> **Recorded information**:

^^^^

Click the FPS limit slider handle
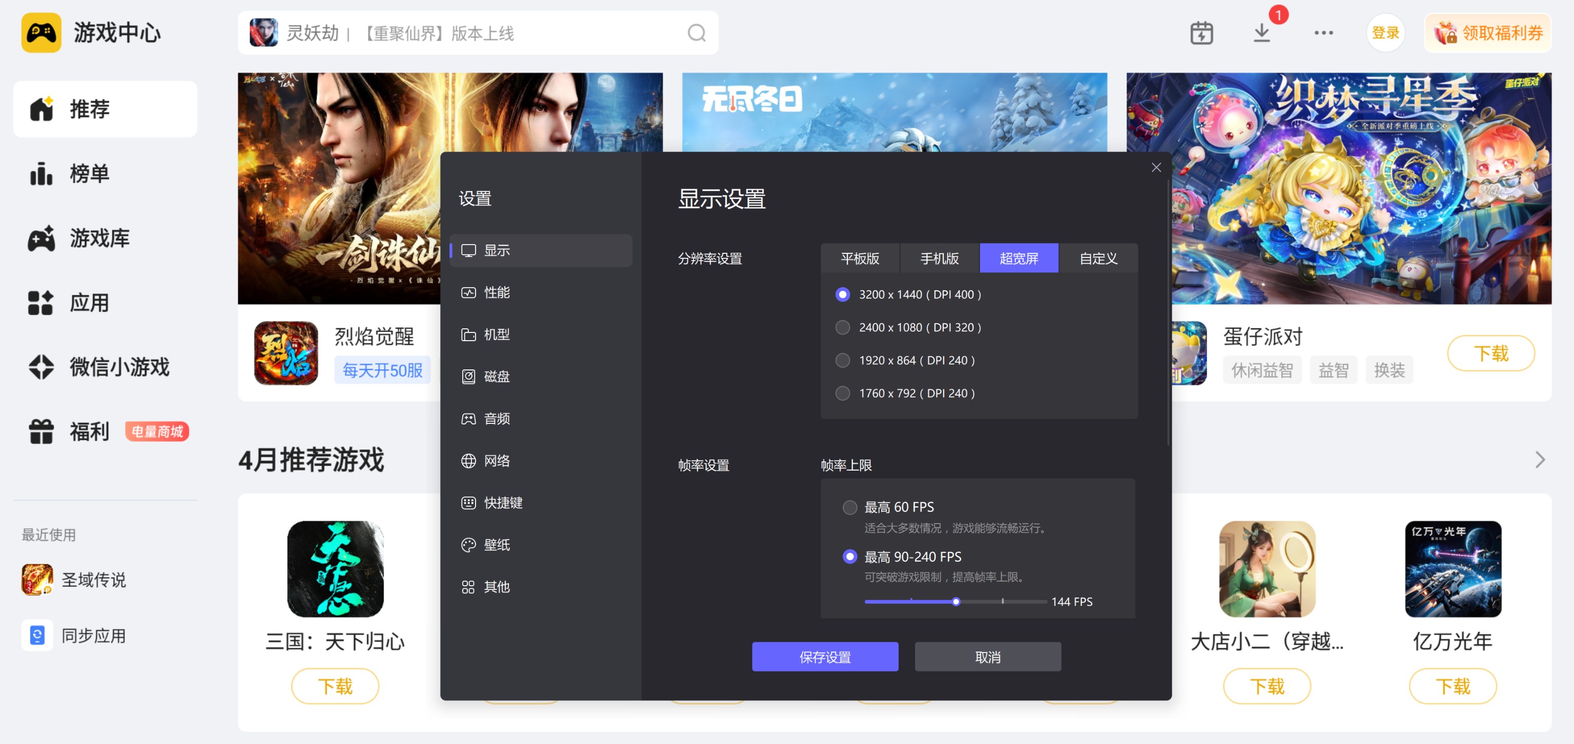This screenshot has height=744, width=1574. coord(956,602)
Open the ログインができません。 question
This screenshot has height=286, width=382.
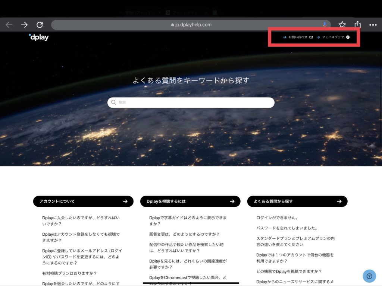click(x=277, y=218)
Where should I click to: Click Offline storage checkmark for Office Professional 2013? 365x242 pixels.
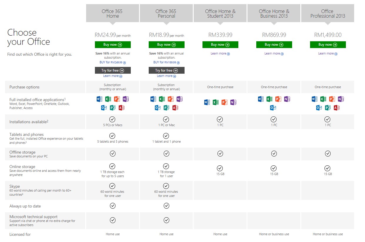328,154
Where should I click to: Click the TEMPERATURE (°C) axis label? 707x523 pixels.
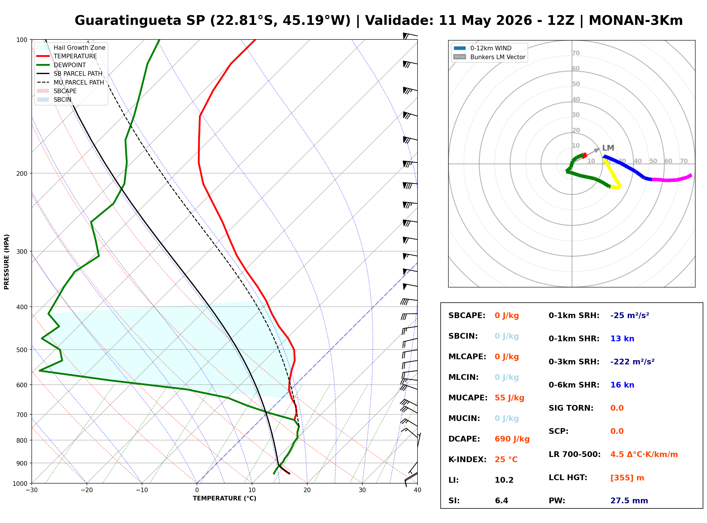[x=225, y=498]
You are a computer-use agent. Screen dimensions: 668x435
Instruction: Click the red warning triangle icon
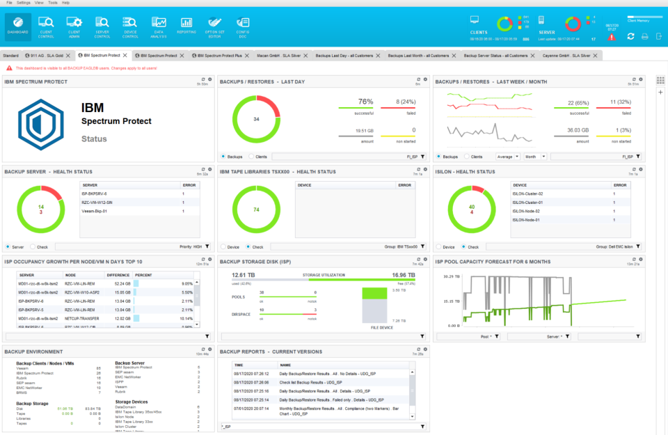(612, 37)
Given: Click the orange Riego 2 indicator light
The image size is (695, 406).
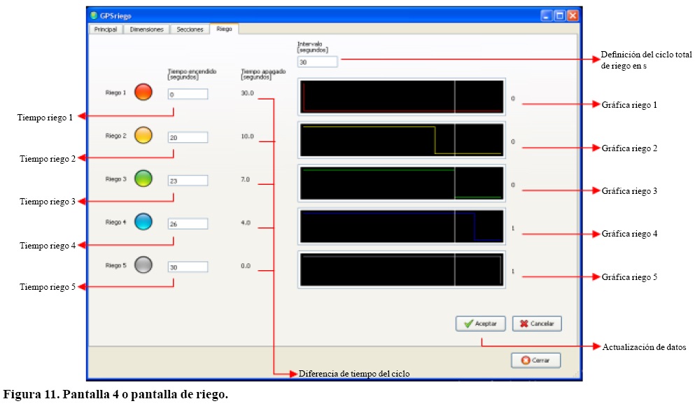Looking at the screenshot, I should [143, 136].
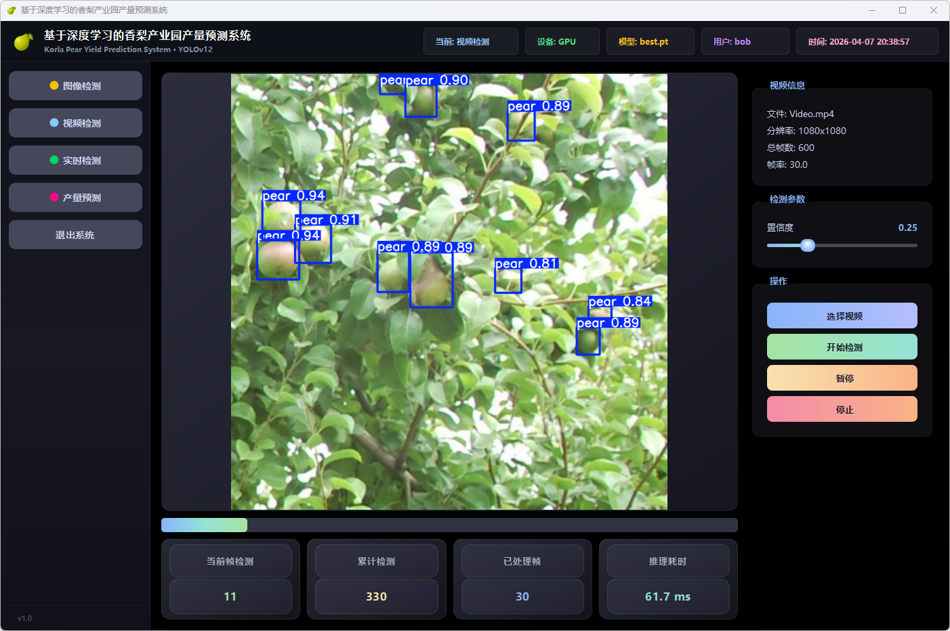Open the 图像检测 page
Screen dimensions: 950x631
click(x=75, y=86)
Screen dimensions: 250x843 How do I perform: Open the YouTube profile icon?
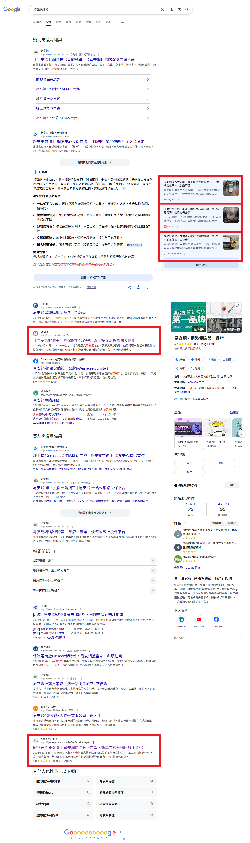click(199, 619)
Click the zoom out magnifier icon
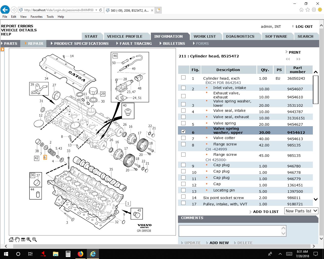324x259 pixels. 35,240
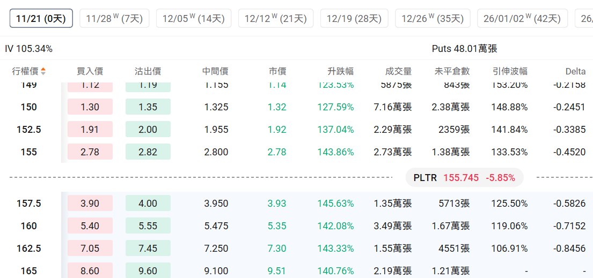The height and width of the screenshot is (278, 593).
Task: Open the 26/01/02 (42天) expiry tab
Action: pos(522,19)
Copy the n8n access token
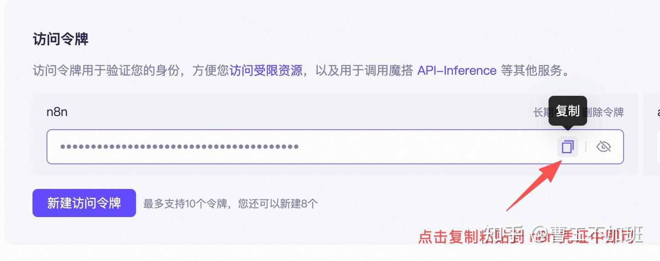This screenshot has height=261, width=660. tap(567, 147)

^^^^

> **Exercise objective**:
Write out every record above word for word, leaving out the pictures.

> **Correct answer**:
Click the FPS limit slider handle
This screenshot has height=744, width=1574. coord(956,602)
Open the ログインができません。 question
This screenshot has height=286, width=382.
click(x=277, y=218)
Where should I click to: Click Offline storage checkmark for Office Professional 2013? 365x242 pixels.
328,154
Where should I click to: Click the TEMPERATURE (°C) axis label? 707x523 pixels.
[x=225, y=498]
You are a computer-use agent. Screen dimensions: 668x435
Instruction: Click the red warning triangle icon
(612, 37)
Given: Click the orange Riego 2 indicator light
The image size is (695, 406).
Looking at the screenshot, I should [143, 136].
Open the 图像检测 page
Screen dimensions: 950x631
click(x=75, y=86)
Screen dimensions: 250x843 How do I perform: Open the YouTube profile icon?
click(199, 619)
Click the zoom out magnifier icon
324x259 pixels. 35,240
The height and width of the screenshot is (278, 593).
Task: Open the 26/01/02 (42天) expiry tab
Action: pos(522,19)
Copy the n8n access token
This screenshot has height=261, width=660. tap(567, 147)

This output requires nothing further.